Diabetes Typ 2: Trotz vieler neuer Medikamente verbessern sich Blutzuckerwerte nicht

Orlando – Innerhalb von acht Jahren, zwischen 2006 bis 2013, kamen immer mehr blutzuckersenkende Medikamente auf den Markt. Neben Sulfonylharnstoffen und Biguaniden (Metformin) stehen Typ-2-Diabetikern unter anderem Glitazone (Thiazolidindione) und Gliptine (DPP-4-Hemmer) zur Verfügung. Dennoch konnte sich die Blutzuckerkontrolle nicht verbessern und auch die Zahl der Unterzuckerungen blieb weitestgehend konstant. Zu diesem Ergebnis kommt eine retrospektive Studie in Diabetes Care anhand von Versichertendaten von mehr als 1,6 Millonen US-Bürgern (2017; doi: 10.2337/dc16-0985). Kritisch hinterfragt wurden Kosten und Nutzen neuer Medikamente auch auf dem Kongress der Endocrine Society in Orlando 2017.

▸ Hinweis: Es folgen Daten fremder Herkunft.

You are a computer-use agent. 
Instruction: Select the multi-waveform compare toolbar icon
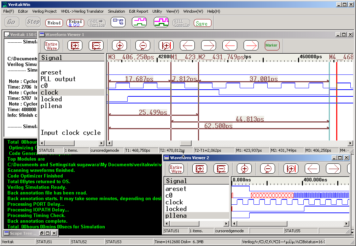pos(161,22)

In den USA nutzen zunehmend Menschen mit Diabetes Typ 2 blutzuckersenkende Medikamente. Am stärksten stieg der Einsatz von DPP-4-Hemmern im Zeitraum zwischen 2006 und 2013, von 0,5 Prozent auf 14,9 Prozent. GLP-1-(Glukagonlike Peptid-1)Medikamente nahmen von 3,3 auf 5 Prozent zu. Mit Metformin senken inzwischen mehr als die Hälfte ihre Blutzuckerwerte. Der Anstieg beläuft sich von 47,6 auf 53,5 Prozent. Insuline erhielten im Jahr 2013 bereits 23 Prozent der Typ-2-Diabetiker, im Jahr 2006 waren es noch 17,1 Prozent.
Ein entgegengesetzter Trend zeichnet sich unter den mehr als 1,6 Millionen privat Versicherten bei Sulfonylharnstoffen und Glitazonen ab. Immer weniger Patienten nutzen diese blutzuckersenkenden Medikamente (38,8 versus 30,8 Prozent und 28,5 zu 5,6 Prozent).
Trotz des Einsatzes neuer Wirkmechanismen konnte sich die Blutzuckerkontrolle in der beobachteten Studiengruppe nicht verbessern. Diese hatten die Forscher um Kasia J. Lipska von der Yale School of Medicine in New Haven anhand der HbA1c-Werte von einer Subgruppe (25,6 Prozent) ausgewertet. Bei fast einem Viertel der jungen Patienten war sie sogar schlecht, das heißt, der HbA1c-Wert lag über 9 Prozent. Die Rate der Hpoglykämien veränderte sich nicht innerhalb der acht Jahre. Sie blieb stabil bei 1,3 Unterzuckerungen je 100 gelebten Patientenjahren. Nach wie vor berichten vor allem Betroffene mit mindestens zwei Komorbiditäten über Unterzuckerungen (3,2 versus 3,5 pro 100 Jahre, p = 0,36).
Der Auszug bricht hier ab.